The company administers the Home Energy Renovation Opportunity program, known as HERO, which has funded roughly 41,000 energy efficient projects, mostly upgrades of windows, doors, roofs and HVAC systems. Its average loan is roughly $21,000.
"Property Assessed Clean Energy is an example of public policy that enables the marketplace to provide solutions that people need and want in their lives," Sperling said in a press release when he was hired by the company.
Cisco DeVries, the CEO of Renew Financial and the inventor of PACE financing, said in a press release Monday that "regulatory uncertainty" had until now limited the expansion of such financing.
PACE loans gained traction in California, Colorado and New Mexico, which all passed legislation in 2008 that enabled cities and counties to issue bonds to finance infrastructure improvements attached to a property. The PACE loans have fixed interest rates typically ranging from 6.75% to 8.35% depending on the terms.
There currently are no federal standards and a lack of uniformity for PACE loans. Some homeowners have raised concerns about the extent of consumer protections since the assessments are supervised by local governments, which ostensibly act as regulators of the programs.
The programs typically require that contractors be licensed with the state, obtain required permits and use products certified as energy efficient by the Department of Energy or by the Environmental Protection Agency for water conservation.
Some homeowners in California have complained that the energy improvements did not increase the value of their home and that prices for such products were too high.
But Matusiak said borrowers have to have at least 10% equity in the home in order to access financing.
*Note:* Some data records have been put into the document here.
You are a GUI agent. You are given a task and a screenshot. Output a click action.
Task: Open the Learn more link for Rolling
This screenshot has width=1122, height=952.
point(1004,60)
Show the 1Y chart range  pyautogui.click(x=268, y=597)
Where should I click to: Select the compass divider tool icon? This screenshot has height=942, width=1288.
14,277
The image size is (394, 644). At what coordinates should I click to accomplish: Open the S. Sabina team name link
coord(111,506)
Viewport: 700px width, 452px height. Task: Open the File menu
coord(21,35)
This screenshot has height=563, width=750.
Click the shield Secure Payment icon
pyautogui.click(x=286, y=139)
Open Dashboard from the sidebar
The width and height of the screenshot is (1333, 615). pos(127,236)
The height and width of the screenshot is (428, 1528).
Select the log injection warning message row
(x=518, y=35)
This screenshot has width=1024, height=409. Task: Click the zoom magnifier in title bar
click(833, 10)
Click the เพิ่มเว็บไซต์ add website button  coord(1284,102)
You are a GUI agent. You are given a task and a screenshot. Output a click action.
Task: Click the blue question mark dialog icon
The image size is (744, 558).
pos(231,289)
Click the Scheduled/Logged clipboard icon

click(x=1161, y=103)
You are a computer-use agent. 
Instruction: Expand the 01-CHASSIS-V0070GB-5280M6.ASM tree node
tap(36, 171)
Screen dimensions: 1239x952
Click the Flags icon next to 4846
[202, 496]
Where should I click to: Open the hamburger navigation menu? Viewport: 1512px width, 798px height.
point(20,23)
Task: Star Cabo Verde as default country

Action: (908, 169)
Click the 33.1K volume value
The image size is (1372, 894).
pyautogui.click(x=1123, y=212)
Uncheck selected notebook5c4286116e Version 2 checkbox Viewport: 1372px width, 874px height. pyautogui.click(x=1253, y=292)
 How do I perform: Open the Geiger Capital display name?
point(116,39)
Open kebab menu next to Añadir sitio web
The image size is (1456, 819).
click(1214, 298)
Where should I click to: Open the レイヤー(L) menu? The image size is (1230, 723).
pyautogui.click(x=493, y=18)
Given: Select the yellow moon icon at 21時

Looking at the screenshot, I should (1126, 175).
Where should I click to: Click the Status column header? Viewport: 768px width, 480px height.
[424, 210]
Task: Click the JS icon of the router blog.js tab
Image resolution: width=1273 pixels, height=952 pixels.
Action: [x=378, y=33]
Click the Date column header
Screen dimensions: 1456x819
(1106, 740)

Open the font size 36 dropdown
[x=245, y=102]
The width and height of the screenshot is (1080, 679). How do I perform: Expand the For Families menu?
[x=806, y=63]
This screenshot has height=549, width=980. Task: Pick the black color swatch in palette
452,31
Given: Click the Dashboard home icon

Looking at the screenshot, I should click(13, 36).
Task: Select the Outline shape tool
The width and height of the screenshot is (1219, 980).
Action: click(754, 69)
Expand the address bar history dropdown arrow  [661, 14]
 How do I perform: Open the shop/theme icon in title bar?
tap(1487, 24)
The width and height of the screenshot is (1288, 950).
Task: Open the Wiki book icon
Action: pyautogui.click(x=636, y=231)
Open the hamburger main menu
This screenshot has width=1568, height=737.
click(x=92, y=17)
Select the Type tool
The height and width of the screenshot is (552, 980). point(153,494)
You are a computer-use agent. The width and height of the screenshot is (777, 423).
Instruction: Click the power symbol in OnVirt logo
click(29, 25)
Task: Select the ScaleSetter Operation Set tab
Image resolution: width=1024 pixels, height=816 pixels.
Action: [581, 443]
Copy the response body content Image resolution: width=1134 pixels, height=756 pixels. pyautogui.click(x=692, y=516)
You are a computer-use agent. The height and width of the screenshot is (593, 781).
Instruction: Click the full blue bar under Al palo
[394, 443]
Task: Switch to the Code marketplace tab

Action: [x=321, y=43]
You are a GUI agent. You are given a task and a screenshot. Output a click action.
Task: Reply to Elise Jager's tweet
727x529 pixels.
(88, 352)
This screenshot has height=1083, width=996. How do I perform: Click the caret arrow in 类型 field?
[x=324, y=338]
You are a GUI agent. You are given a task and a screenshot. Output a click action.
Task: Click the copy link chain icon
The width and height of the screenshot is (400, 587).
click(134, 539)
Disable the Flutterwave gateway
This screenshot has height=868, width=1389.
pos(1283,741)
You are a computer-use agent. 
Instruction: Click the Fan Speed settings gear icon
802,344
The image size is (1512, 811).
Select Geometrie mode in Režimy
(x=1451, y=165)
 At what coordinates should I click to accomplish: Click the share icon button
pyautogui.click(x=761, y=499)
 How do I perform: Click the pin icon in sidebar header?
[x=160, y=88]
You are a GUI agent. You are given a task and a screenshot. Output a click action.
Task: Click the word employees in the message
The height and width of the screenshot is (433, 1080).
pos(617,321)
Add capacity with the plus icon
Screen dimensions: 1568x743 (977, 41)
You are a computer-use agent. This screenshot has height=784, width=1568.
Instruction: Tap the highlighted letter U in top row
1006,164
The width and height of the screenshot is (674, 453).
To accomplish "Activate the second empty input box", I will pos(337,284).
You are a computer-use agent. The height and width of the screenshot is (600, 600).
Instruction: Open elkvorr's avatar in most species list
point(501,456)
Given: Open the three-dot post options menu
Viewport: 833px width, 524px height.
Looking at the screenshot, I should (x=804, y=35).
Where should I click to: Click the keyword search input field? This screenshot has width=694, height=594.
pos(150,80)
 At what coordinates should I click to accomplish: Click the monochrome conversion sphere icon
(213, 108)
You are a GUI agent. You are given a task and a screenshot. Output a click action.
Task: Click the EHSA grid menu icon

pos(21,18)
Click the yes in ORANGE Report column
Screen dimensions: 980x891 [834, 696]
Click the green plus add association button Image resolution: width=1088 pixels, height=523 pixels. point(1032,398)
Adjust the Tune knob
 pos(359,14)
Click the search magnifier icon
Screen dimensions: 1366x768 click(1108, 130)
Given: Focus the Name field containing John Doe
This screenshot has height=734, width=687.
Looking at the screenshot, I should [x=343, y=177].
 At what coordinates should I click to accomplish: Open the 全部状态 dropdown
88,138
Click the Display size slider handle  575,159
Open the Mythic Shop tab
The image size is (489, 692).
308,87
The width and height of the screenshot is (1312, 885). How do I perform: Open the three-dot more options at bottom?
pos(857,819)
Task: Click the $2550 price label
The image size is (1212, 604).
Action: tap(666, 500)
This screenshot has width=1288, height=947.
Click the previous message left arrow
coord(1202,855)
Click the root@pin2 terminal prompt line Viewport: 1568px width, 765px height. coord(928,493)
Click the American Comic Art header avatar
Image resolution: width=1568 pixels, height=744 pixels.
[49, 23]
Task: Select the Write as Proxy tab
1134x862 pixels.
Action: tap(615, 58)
"The goal of the program is for individuals to use our financing to install improvements that increase their disposable income by reducing energy and water consumption," Matusiak said. "In residential housing, people are paying $300 billion a year in core energy and water expenses on their home, which is a drag on their income. The products have been around for a very long time but there hasn't historically been a lot of pickup because there aren't effective financing solutions to make the products affordable."